JOTTINGS BY THE WAY.

During the advance Henty relates that three of the officers of the 4th Regiment of Foot were witnesses of a horribly barbarous custom practised among the natives of Abyssinia, a custom which shows the callousness of the natives to the sufferings of the animals in domestic use. The practice was recorded by James Bruce as witnessed by him during his travels in Abyssinia, towards the end of the eighteenth century, in connection with his attempts to discover the sources of the Nile. Upon his return, when he described the manners and customs of the people of Abyssinia, his narratives were received with mingled incredulity and ridicule, and the practice now in question was treated as an outrageous traveller's tale. Certainly the problem whether nature would readily heal the wound described gave some excuse for want of faith in what approaches the marvellous.

The operation described by Bruce, but which has been denied by all subsequent travellers, and by the Abyssinians themselves, probably through some feeling of shame at their own barbarity, was that of cutting a steak from the body of a living ox. Our officers came upon the natives just as they were engaged in the act. The unfortunate bullock was thrown down, and its four legs were tied together. The operator then cut an incision near the spine, just behind the hip joint.

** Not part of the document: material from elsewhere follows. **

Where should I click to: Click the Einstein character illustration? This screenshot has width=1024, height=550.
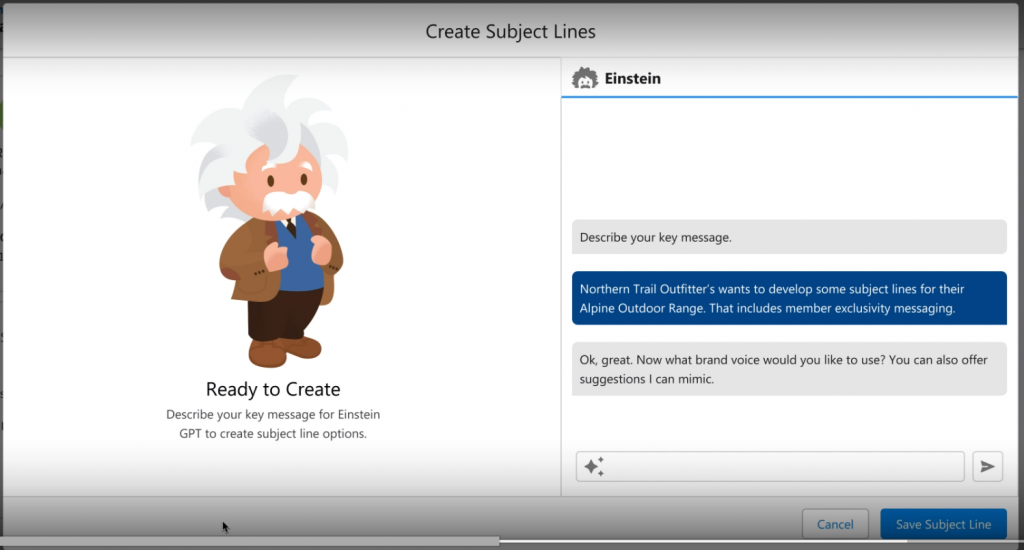point(272,225)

Next, separating the skin from the flesh, he cut two other incisions at right angles to the first, this enabling him to lift up a flap of skin four or five inches square. After this, by cutting with his knife diagonally, so as to pa.s.s the keen instrument partly under the skin, he cut out a lump of flesh larger in length and width than the flap of skin. The hole made was then filled with a particular preparation, and the flap of skin was replaced and plastered over with mud. Finally, the feet of the poor animal, which had kept up a low moaning while the operation was going on, were untied, and it was given a kick to make it get up. It should be mentioned that the operator cut two or three gashes in the neighbourhood of the wound, apparently as a sign to show that the animal had been operated upon in that part. The officers observed that several of the other cattle of the same herd were marked in a precisely similar manner. It was remarked, too, that during the operation the poor animal bled very little, and half an hour afterwards was found walking about and feeding quietly.

Anatomists have denied, Henty continues, the possibility of an animal being able to walk after such treatment; but here was the indisputable fact. There is the possibility that the antiseptic nature of the huge plaster, used to fill up the vacancy from which the piece of flesh had been cut, was sufficient to make it heal in the pure clear air of mountain Africa.

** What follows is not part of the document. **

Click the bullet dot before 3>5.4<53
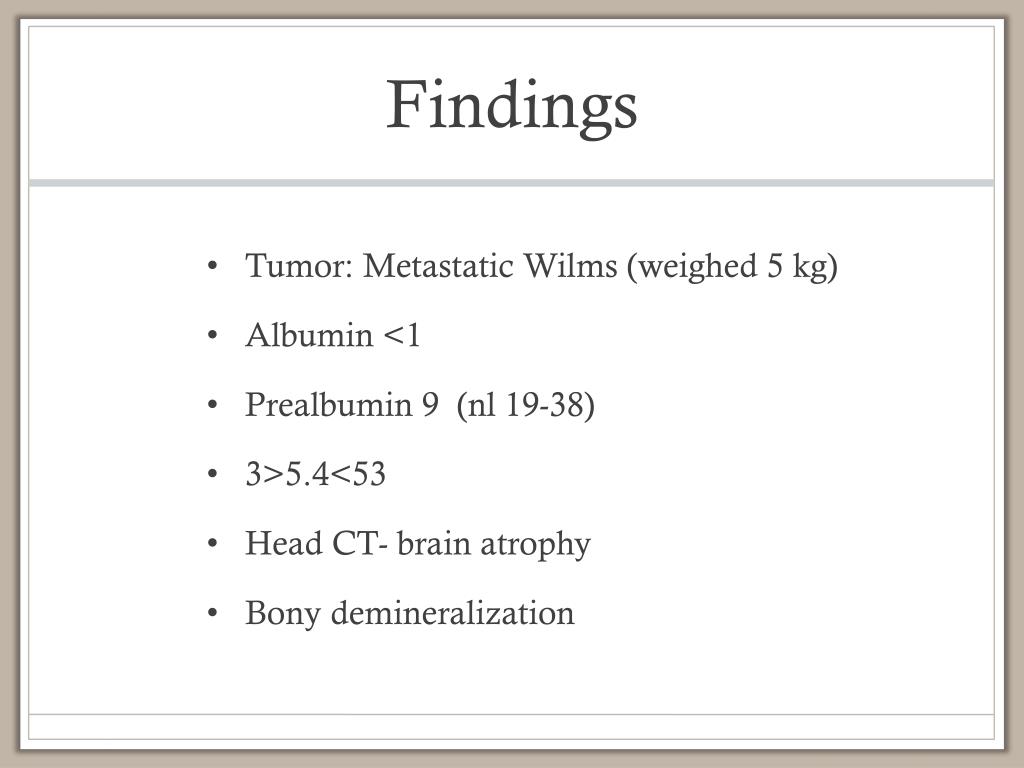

Fortunately, from our few losses--unfortunately, from a scientific point of view--we have no record of how clean-cut wounds in the human being fared in Abyssinia. On the other hand, the rapid healing of flesh and muscle on the lofty tablelands of the Transvaal during the Boer War was almost marvellous.

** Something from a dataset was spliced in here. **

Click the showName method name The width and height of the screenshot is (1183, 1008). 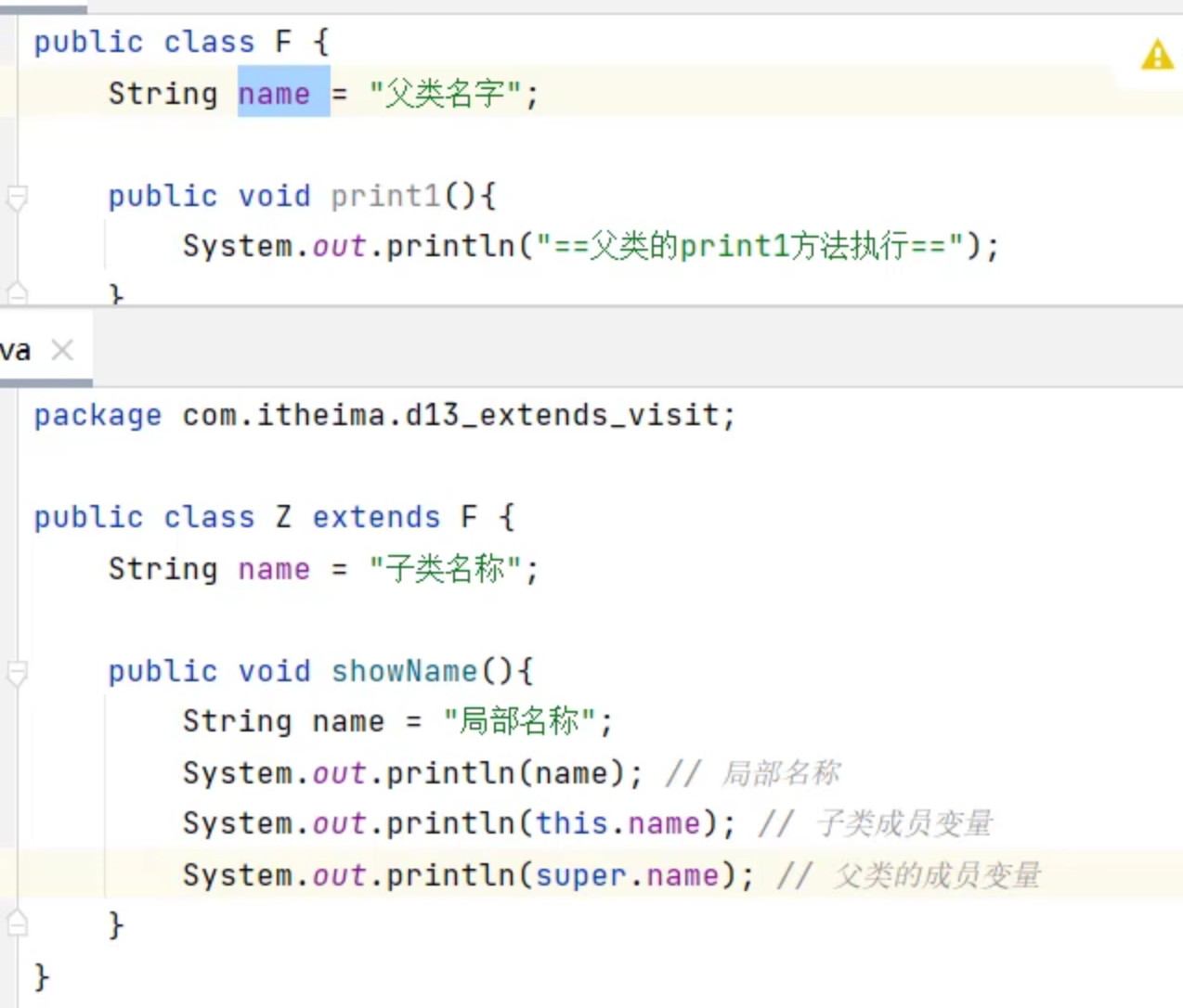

Everywhere on his way to the front Henty found something fresh to describe. One day there was to be rocket practice, the operators being the Naval Brigade, with its frank-looking, free-and-easy Jacks, who were anxious to be ready to astonish the natives with their singular missiles. There was not room in the valley where they were in camp, so the plan was tried of drawing the tubes up one hill and firing across to the next hill, about two thousand yards away.

There were twelve mules, each with a tube and a supply of ninety rockets. There were four men to each tube, besides the one who led the bearer. At the word "Unload!" the tubes, each about three feet in length, were taken off the mules and arranged in line upon a sort of stand, with an elevator, which could be adjusted to any required angle.

The order first given was to try ten degrees of elevation, and at the command "Fire!" a stickless rocket rushed from the tube like a firework, and buzzed through the air to the opposite hill. Three rockets were fired at this elevation, and then three from an elevation of five degrees, all apparently pa.s.sing to their mark in a way likely to strike terror into the hearts of the defenders of Magdala.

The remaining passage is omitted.